As expected, the Finance Act 2019 measures to transition non-UK resident companies that carry on a UK property business, to corporation tax from 6 April 2020 remains largely unchanged. Interestingly, the Government has gone further than expected following the consultation. It is to introduce a non-resident Stamp Duty Land Tax surcharge on acquisitions of residential property in England and Northern Ireland at 2% for all purchases by non-UK residents from 1 April 2021 an increase from the 1% originally proposed.
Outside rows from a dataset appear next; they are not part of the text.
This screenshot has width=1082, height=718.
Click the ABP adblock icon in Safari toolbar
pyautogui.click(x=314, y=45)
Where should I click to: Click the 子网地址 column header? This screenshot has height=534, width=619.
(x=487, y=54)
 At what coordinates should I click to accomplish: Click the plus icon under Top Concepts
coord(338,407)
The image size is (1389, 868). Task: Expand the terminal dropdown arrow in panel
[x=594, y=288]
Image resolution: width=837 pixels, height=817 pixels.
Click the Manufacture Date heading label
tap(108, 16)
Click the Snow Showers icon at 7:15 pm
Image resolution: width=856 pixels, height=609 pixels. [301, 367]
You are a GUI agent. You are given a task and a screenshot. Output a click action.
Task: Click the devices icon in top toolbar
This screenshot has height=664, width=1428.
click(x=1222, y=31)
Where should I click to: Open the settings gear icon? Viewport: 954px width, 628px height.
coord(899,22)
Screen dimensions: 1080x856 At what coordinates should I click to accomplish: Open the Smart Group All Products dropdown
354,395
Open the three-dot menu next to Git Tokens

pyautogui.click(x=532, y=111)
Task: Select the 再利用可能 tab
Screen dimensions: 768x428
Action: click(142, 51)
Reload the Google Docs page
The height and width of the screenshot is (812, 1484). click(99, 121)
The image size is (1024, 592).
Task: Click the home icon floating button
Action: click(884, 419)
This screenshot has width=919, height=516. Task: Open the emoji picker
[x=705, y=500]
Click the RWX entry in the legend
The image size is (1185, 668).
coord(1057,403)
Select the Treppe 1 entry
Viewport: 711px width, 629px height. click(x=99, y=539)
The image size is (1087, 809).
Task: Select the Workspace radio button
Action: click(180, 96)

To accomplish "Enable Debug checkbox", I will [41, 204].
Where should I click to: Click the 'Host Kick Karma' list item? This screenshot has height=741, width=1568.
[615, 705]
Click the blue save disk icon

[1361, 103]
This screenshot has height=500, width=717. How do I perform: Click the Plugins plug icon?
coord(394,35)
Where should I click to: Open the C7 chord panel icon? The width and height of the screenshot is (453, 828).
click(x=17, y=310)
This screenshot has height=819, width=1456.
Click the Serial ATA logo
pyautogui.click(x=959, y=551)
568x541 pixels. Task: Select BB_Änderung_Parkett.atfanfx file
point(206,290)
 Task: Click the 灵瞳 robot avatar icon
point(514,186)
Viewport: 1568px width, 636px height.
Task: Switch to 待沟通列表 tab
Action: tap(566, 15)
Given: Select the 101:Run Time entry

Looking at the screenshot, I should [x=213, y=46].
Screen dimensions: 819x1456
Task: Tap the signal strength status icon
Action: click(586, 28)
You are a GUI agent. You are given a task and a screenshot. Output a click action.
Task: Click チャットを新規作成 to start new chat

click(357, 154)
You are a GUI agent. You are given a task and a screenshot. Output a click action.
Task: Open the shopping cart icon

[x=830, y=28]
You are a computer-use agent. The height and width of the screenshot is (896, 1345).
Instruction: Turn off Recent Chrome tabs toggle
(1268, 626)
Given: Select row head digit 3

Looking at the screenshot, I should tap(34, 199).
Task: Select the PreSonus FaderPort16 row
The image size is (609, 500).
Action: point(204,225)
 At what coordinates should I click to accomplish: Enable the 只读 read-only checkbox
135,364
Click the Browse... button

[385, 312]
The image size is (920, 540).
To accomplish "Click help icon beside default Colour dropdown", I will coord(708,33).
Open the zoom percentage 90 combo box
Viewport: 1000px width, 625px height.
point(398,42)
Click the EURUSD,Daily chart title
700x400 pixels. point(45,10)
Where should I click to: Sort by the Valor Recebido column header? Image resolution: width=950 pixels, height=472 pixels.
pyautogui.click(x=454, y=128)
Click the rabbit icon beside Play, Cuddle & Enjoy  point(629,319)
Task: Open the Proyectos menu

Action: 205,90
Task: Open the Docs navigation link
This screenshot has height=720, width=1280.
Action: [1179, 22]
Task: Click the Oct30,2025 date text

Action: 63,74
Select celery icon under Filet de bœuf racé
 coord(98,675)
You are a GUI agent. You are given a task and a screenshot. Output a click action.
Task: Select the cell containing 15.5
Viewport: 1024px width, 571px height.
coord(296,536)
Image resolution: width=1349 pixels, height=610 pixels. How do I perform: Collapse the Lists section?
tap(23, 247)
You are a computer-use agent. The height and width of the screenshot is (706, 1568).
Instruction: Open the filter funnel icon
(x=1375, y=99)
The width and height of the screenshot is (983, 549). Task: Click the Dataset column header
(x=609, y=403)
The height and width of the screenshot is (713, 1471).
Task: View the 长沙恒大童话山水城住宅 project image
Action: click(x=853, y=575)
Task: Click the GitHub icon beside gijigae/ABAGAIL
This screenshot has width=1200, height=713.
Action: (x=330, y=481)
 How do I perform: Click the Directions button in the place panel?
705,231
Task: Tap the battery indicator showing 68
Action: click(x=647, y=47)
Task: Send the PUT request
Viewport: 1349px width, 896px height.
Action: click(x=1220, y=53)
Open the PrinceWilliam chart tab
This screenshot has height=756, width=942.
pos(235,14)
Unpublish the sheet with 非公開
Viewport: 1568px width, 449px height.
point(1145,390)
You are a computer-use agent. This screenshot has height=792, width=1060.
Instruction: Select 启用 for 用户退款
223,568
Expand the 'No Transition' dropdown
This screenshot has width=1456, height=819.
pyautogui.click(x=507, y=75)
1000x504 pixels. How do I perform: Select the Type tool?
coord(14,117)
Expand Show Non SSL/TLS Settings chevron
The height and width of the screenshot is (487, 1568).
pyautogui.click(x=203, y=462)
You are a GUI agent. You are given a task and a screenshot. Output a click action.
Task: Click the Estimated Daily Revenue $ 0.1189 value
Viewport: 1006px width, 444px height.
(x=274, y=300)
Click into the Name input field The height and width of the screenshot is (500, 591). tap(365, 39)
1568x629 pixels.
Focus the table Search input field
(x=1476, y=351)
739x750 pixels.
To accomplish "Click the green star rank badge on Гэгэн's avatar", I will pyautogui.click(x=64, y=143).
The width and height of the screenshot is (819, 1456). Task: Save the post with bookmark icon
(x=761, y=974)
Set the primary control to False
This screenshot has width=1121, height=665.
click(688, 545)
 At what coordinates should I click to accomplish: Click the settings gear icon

Transitional rules may apply for contracts which exchange but do not complete between now and 1 April 2021.

From 6 April 2020, the reporting window for individuals and trustees disposing of residential property will be reduced to 30 days and the anticipated changes to principle private residence relief for letting relief and automatic exemption will also be introduced.

While the Annual Tax on Enveloped Dwellings (ATED) annual chargeable amounts for 2020 /2021 will rise by 1.7% from 1 April 2020 (in line with the September 2019 CPI) there is proposed relief for housing co-operatives. The Government will consult on, and have committed to introducing, new reliefs from the ATED and the 15% rate of SDLT for certain qualifying housing co-operatives.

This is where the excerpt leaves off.